● **Problem**
Examine the material below and count the lines that hold the word "computer". Report only the number.

##### Given data #####

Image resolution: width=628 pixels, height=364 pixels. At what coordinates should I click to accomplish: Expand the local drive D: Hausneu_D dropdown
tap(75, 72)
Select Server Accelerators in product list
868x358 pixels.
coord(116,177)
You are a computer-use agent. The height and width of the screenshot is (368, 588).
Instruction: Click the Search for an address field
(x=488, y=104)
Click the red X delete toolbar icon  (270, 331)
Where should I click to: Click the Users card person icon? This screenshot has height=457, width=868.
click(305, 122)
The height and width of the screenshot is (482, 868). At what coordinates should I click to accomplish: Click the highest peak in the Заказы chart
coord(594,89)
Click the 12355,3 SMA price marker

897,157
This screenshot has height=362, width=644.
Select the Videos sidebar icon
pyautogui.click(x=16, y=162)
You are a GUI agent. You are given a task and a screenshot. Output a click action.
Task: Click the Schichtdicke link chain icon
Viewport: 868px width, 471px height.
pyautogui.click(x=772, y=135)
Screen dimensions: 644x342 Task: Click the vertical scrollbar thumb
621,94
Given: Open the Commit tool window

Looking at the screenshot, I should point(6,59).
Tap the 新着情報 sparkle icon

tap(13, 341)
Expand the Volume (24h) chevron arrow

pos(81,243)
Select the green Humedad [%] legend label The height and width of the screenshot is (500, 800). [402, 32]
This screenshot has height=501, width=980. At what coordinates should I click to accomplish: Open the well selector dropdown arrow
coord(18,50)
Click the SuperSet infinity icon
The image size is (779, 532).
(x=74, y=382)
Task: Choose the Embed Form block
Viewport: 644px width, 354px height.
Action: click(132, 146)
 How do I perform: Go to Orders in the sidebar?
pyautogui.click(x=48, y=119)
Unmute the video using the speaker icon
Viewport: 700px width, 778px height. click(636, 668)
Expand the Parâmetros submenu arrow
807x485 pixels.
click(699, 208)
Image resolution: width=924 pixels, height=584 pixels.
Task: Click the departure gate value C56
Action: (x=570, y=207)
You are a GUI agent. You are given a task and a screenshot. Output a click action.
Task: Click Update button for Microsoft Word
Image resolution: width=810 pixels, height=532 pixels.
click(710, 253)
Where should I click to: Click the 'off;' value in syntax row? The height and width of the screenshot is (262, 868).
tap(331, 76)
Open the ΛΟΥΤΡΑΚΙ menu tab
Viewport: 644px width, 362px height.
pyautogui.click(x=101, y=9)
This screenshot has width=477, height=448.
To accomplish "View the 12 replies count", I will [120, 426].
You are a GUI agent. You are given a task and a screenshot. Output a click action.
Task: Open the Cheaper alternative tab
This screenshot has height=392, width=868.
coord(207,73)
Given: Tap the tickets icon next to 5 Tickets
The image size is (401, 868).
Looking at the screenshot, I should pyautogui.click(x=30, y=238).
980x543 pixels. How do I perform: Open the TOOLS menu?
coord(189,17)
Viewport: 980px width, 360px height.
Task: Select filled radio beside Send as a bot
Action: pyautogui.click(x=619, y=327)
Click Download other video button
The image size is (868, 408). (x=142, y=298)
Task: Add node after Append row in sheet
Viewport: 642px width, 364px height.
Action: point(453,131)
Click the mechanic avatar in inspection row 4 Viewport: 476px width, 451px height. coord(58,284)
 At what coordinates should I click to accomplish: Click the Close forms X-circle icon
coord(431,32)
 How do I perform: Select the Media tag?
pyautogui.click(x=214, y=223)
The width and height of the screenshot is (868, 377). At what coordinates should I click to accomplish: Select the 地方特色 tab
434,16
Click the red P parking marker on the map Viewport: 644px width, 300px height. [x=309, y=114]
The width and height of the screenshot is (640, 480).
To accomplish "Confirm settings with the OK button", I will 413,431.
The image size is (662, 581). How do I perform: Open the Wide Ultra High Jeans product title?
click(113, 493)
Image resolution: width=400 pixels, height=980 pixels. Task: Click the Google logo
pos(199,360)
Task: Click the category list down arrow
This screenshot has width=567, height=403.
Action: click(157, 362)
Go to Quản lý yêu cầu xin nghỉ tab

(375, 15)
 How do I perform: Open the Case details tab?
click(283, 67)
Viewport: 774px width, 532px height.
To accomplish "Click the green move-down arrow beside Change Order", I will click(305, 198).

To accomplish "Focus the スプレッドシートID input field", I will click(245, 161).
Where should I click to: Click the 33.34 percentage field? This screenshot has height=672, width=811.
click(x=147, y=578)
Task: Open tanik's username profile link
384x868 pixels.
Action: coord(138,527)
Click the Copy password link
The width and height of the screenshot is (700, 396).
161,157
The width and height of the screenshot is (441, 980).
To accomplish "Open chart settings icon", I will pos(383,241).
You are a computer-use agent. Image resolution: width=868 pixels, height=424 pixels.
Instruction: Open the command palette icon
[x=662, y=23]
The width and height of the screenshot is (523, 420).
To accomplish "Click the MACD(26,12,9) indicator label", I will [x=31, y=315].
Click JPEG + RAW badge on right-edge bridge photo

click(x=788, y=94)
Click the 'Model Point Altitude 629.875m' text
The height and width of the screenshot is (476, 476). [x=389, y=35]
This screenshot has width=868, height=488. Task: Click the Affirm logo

#####

● **Problem solution**
2